Bu, rollerinde kalma olasılığı yüksek olan işçilerin yanı sıra artan durgunluğa bağlı işsizlik nedeniyle rollerini kaybetme riski taşıyan ve artık işte yeniden eğitim almayı bekleyemeyenler için de geçerlidir. Görevlerinde kalmaya hazırlanan çalışanlar için, önümüzdeki beş yıl içinde değişecek olan temel becerilerin payı % 40 ve tüm çalışanların % 50’sinin yeniden vasıflandırılması gerekecek. - Mevcut ekonomik gerilemeye rağmen, işverenlerin büyük çoğunluğu beşeri sermaye yatırımının değerini kabul ediyor.
Ankete katılan işverenlerin ortalama % 66’sı, bir yıl içinde beceri geliştirme ve yeniden beceri kazandırma yatırımlarından geri dönüş almayı bekliyor. Bununla birlikte, bu zaman ufku, mevcut ekonomik şok bağlamında birçok işveren için çok uzun olma riskiyle karşı karşıyadır ve yaklaşık % 17’si yatırımlarından herhangi bir getiri elde etme konusunda belirsizliğini korumaktadır. Ortalama olarak, işverenler, 2025 yılına kadar çalışanlarının % 70’inin biraz üzerinde yeniden beceri kazandırma ve beceri geliştirme hizmeti sunmayı bekliyor.

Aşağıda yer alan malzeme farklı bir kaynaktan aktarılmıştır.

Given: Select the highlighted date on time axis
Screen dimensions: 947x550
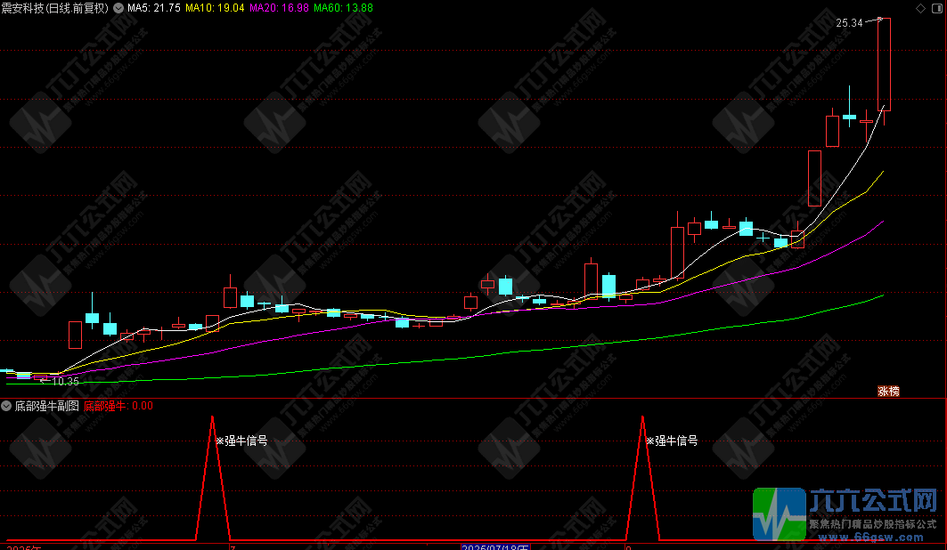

Ancak, çalışanların bu kurslara katılımı gecikiyor ve çalışanların yalnızca % 42’si işveren destekli yeniden beceri kazandırma ve beceri geliştirme fırsatlarını kullanıyor. - Şirketlerin, çevresel, sosyal ve yönetişim (ESG) ölçütlerinin benimsenmesi ve yenilenmiş beşeri sermaye muhasebesi önlemleriyle eşleştirilmesi yoluyla daha iyi insan ve sosyal sermaye ölçümlerine yatırım yapması gerekiyor.

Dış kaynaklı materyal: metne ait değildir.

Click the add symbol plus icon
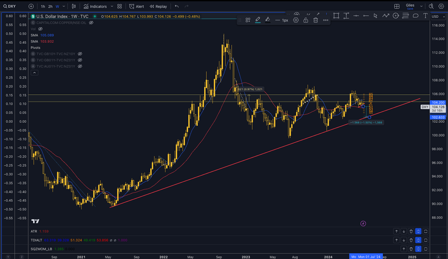 pos(31,7)
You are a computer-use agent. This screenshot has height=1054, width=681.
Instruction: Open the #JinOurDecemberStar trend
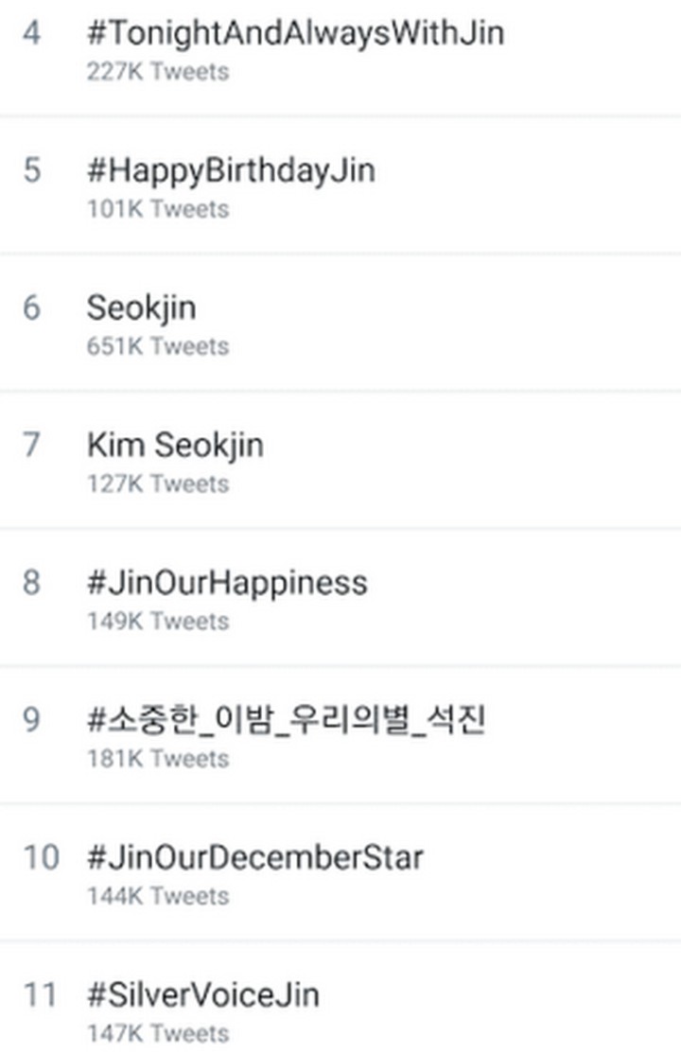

Önemli sayıda iş lideri, çalışanlarında yeni beceri üretiminin -özellikle endüstri koalisyonlarında ve kamu-özel sektör işbirliklerinde- sadece kendi girişimleri/şirketleri için değil, daha geniş ölçekte toplumun da yararı olacak şekilde, hem uygun maliyetli olduğunu hem de orta ve uzun vadede kârlılığa da etkisi olacağını anlamış durumda. Şirketler, temel bir işgücü stratejisi olarak işten çıkarmalardan ve otomasyona dayalı işgücü tasarruflarından ziyade, teknolojik otomasyon ve artış nedeniyle yerinden edilen işçilerin yaklaşık% 50’sini dahili olarak yeniden yerleştirmeyi umuyor. - Kamu sektörü, risk altındaki veya yerinden edilmiş işçiler için yeniden beceri kazandırma ve vasıflandırmaya yönelik daha güçlü destek sağlamalıdır.

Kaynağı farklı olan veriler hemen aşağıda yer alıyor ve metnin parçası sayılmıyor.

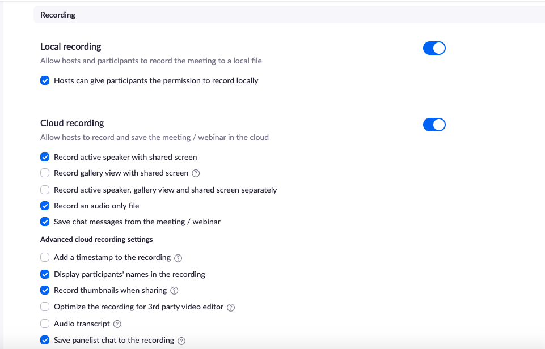Check Record active speaker, gallery view separately
Viewport: 545px width, 349px height.
[x=45, y=190]
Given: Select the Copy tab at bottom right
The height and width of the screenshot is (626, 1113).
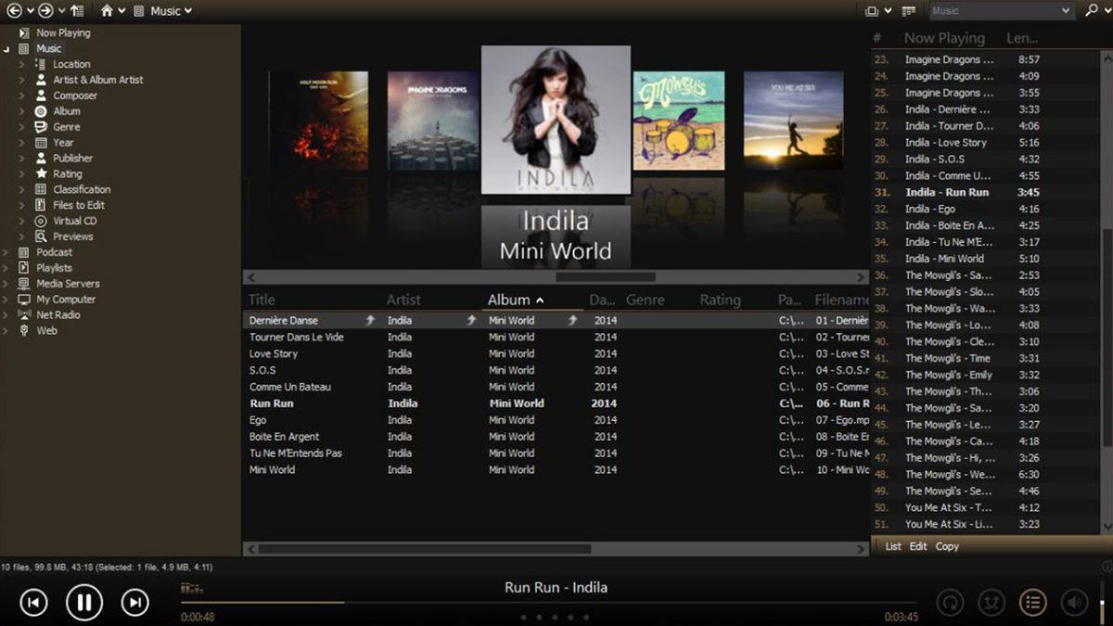Looking at the screenshot, I should pyautogui.click(x=946, y=546).
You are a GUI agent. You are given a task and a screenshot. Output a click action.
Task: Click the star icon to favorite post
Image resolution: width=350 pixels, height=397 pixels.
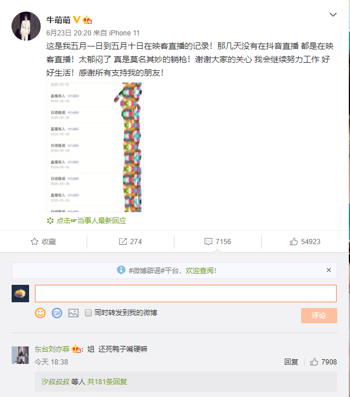(x=34, y=242)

Şu anda, işletmelerin yalnızca % 21’i çalışanlarını yeniden beceri kazandırma ve geliştirme yoluyla desteklemek için kamu fonlarından yararlanabildiğini bildiriyor. Kamu sektörünün, yarının piyasalarında ve geleceğin işlerine yapılacak yatırımlar adına; iş geçişlerinin ortasında yerinden edilmiş işçiler için daha güçlü güvenlik ağları sağlamak ve eğitim ve öğretim sistemlerinde uzun süredir ertelenen iyileştirmelerle kararlı bir şekilde mücadele etmeyi de güçlendirmek gibi teşvikler de yaratması gerekecektir. Ek olarak, hükümetlerin çoğu gelişmiş ekonomide ücretleri desteklemek ve işleri sürdürmek için sağladıkları güçlü COVID-19 kriz desteğini sürdürmenin, geri çekmenin veya kısmen devam ettirmenin uzun vadeli işgücü piyasası sonuçlarını dikkate alması önemli olacaktır.